WEEKSVILLE PRE-CIVIL WAR AFRICAN-AMERICAN COMMUNITY

When I first moved to New York, I read every book I could get my hands on that was about the City, both current and historical.  That’s how I learned about the Hunterfly Houses in Weeksville – a small section of Brooklyn considered part of Crown Heights and bounded by Bedford-Stuyvesant and Brownsville.  Weeksville was described as a Pre-Civil War African-American community.  The homes still standing are on the Register of Historic Places and Weeksville is officially called Hunterfly Road Historic District.    

I found the address for the Hunterfly Houses in a well-respected guidebook.  It was about 3 miles from where I was living and I decided to walk there through Brownsville – traveling north on Ocean Avenue, continuing on where it turned into Empire Avenue, until I reached Utica St. and turned north.  That took me to the address in the guidebook, but not to the houses – because, guess what, that guidebook was wrong.  I asked people I met on the street if they knew where the Weeksville houses were and no one in the neighborhood seemed to know.  So I walked around for about an hour until I found them at 1698 Bergen Street which was not the addressed listed in the book.  The houses were closed on the day I walked up there – a fact the guidebook also neglected to mention – and they were surrounded by an iron fence with a locked gate, so I couldn’t even get a close look at the exterior or peer in the windows.  (I wrote a letter to the guidebook publisher later when I got home).

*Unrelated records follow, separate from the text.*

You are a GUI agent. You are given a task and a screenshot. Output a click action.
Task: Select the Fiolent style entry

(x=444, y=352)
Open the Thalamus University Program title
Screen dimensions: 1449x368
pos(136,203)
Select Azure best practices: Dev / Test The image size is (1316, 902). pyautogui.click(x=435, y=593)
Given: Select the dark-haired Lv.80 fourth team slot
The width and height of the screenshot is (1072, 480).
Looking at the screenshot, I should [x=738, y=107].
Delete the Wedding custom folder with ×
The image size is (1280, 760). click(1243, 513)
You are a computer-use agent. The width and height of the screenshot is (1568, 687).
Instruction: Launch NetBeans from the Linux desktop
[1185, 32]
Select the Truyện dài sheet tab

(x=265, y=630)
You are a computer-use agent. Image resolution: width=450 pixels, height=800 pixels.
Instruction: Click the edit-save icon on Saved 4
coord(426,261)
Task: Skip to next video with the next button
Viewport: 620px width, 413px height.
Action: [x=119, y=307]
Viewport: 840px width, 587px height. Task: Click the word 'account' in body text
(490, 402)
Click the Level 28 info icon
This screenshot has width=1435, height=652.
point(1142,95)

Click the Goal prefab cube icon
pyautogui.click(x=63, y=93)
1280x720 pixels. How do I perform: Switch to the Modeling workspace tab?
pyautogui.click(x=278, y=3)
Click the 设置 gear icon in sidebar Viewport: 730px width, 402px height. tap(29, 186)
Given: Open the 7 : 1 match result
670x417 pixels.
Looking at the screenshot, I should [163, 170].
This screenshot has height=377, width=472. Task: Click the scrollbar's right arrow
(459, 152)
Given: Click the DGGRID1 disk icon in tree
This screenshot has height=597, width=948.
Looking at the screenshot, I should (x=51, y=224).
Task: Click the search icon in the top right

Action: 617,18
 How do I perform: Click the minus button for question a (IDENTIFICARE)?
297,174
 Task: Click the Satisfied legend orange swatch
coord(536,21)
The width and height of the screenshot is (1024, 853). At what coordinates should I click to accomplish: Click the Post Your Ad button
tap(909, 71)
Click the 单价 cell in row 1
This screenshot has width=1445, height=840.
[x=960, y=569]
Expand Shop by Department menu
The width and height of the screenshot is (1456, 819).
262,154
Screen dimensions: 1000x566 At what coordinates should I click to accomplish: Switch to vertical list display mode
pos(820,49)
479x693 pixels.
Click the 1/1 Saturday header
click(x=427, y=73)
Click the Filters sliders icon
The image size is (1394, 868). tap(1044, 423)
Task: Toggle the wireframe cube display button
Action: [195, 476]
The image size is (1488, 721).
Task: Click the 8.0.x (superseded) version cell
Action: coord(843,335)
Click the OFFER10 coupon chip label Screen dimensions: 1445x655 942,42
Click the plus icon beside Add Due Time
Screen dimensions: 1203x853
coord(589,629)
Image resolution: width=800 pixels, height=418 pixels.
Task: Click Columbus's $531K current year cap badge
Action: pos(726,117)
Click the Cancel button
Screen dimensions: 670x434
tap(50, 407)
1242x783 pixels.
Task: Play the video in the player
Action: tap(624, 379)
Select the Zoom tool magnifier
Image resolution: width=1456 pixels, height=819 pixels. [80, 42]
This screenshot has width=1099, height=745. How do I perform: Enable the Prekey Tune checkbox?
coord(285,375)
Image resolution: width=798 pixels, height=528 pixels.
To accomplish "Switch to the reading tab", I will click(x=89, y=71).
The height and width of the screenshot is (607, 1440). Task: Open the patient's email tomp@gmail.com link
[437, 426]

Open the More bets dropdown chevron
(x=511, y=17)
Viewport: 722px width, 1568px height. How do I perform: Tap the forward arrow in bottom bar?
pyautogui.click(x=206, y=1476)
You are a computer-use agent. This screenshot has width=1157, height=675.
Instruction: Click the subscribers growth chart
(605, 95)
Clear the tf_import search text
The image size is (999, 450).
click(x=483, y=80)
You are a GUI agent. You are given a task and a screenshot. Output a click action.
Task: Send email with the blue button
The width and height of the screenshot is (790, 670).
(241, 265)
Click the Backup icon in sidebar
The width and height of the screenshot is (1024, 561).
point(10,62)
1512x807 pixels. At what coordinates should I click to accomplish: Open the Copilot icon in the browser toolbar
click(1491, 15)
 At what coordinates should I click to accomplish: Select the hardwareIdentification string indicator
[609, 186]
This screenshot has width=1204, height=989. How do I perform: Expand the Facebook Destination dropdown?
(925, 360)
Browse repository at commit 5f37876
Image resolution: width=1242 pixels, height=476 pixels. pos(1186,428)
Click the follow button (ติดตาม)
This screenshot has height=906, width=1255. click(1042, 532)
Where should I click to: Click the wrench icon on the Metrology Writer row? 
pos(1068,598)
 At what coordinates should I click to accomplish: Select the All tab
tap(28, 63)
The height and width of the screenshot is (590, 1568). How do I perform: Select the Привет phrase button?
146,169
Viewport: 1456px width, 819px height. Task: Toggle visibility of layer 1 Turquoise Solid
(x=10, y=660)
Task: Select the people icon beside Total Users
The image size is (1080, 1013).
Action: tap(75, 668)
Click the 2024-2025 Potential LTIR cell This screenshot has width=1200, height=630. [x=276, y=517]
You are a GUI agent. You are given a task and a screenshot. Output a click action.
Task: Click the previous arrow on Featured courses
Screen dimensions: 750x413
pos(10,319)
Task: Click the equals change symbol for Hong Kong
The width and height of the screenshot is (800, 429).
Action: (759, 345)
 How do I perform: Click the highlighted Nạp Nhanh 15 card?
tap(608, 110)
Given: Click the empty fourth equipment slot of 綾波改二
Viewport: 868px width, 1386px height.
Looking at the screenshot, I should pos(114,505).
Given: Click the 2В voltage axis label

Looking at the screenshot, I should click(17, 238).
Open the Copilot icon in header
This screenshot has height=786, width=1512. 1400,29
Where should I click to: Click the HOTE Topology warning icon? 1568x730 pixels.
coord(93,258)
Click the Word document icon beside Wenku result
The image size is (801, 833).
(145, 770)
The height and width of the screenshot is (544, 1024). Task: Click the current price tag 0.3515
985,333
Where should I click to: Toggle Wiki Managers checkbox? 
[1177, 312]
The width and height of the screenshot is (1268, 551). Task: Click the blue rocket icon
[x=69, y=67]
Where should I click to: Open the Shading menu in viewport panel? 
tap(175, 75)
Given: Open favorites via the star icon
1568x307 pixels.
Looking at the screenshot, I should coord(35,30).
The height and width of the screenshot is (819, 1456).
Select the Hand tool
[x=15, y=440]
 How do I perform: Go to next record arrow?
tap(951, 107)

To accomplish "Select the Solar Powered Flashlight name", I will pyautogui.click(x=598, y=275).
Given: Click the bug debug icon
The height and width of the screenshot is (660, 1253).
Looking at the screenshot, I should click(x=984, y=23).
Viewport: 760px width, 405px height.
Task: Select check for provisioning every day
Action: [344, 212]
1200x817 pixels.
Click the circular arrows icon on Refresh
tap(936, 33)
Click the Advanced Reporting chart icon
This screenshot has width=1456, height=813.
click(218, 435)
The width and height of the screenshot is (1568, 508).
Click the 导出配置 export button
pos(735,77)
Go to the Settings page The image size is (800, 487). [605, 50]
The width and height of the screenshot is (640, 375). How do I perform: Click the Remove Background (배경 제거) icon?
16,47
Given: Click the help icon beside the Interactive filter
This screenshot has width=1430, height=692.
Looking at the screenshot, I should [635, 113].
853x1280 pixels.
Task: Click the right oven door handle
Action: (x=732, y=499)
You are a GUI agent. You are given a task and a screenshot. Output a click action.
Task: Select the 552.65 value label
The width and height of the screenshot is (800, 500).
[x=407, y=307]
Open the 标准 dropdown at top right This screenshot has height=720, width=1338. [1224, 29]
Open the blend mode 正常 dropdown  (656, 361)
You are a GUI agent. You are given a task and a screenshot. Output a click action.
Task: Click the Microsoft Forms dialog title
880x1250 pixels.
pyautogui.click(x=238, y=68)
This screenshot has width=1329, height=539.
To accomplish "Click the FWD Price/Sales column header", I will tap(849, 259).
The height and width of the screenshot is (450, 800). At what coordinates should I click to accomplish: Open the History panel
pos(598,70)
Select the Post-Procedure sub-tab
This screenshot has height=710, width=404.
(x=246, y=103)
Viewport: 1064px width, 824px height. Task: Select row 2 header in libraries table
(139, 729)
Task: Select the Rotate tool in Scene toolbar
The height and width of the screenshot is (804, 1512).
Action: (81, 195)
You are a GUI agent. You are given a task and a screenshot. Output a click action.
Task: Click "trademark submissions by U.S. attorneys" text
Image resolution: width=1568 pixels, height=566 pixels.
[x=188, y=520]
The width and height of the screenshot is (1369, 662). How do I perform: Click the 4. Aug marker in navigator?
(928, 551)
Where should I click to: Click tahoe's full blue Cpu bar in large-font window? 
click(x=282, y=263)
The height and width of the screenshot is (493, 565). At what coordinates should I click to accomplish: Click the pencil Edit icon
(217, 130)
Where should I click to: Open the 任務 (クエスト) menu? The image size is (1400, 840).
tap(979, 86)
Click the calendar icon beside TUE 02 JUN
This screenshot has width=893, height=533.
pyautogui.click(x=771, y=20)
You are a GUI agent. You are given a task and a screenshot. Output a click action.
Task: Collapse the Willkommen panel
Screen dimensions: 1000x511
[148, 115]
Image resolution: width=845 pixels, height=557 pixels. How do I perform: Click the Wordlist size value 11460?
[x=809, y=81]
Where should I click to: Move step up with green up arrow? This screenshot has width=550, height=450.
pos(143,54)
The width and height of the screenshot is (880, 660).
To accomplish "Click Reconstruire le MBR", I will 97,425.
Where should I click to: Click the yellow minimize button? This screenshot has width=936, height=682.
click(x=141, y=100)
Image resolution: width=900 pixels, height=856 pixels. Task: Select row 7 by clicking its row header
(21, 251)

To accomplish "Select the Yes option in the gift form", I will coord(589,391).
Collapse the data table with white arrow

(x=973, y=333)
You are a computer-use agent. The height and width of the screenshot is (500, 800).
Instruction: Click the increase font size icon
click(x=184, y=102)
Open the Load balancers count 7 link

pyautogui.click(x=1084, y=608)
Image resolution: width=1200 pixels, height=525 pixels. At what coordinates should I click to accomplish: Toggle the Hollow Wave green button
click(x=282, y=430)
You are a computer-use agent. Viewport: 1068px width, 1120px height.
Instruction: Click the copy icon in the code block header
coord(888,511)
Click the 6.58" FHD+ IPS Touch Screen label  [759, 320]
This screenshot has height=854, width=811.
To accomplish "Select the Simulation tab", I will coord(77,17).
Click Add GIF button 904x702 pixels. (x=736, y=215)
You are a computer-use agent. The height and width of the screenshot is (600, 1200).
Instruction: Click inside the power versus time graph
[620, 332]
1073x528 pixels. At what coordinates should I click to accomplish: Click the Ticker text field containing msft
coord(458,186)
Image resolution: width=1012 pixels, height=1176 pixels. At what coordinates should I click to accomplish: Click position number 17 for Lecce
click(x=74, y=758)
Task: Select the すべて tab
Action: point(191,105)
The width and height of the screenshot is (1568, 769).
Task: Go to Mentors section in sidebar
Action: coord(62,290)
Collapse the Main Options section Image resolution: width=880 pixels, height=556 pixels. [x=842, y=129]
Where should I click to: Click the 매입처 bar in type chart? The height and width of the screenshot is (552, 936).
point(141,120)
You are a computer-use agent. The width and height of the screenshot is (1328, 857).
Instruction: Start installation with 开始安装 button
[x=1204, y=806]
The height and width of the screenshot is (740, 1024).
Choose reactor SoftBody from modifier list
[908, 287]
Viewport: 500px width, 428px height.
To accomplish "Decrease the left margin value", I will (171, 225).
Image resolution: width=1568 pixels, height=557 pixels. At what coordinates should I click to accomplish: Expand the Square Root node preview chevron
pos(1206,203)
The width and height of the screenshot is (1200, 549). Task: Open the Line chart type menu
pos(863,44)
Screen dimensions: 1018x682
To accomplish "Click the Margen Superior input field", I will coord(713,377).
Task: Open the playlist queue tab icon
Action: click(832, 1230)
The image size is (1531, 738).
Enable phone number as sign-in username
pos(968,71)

1698 Bergen Street, Brooklyn, NY
Weeksville was founded in 1830 by freedman James Weeks, and the wood-frame homes that are still standing (and restored) date from that period up to 1880s.  By 1850s, Weeksville was a thriving community of 500 people with a school, newspaper, cemetery (you have to wonder what is now built on top of it), old-age home, and a female doctor. 

The buildings still standing most likely constituted “town square.”  Certainly, they represent a rural life in Brooklyn which is almost impossible to imagine with every square inch now covered in concrete and brick.  That was my interest.  To see and imagine historic New York.  My family owned a farm in Arkansas – without running water or electricity until 1959 – and the kids went to a one-room school house.  That area of Arkansas has satellite dishes and paved roads now, but it still feels very rural.  So it was interesting to imagine Brooklyn without electricity or indoor plumbing.
 
Hunterfly Road (anglicanization of  Dutch “Aander Vly”) was an Indian trail that led from Bedford to Jamaica Bay.  As the City of Brooklyn grew and the grid for expansion laid out, Hunterfly Road began to be enclosed by construction of homes and buildings.  That’s how Weeksville eventually seemed to disappear.  It was rediscovered by a professor at Pratt Institute who was in an airplane taking a view of New York from the air.  That discovery initiated a movement to restore and preserve the houses at a cost of $3 million.  That seems like a lot since there are only three houses. 


There is now a 19,000 square foot Weeksville Heritage Center.  You have to wonder what the original residents of Weeksville would have thought of that.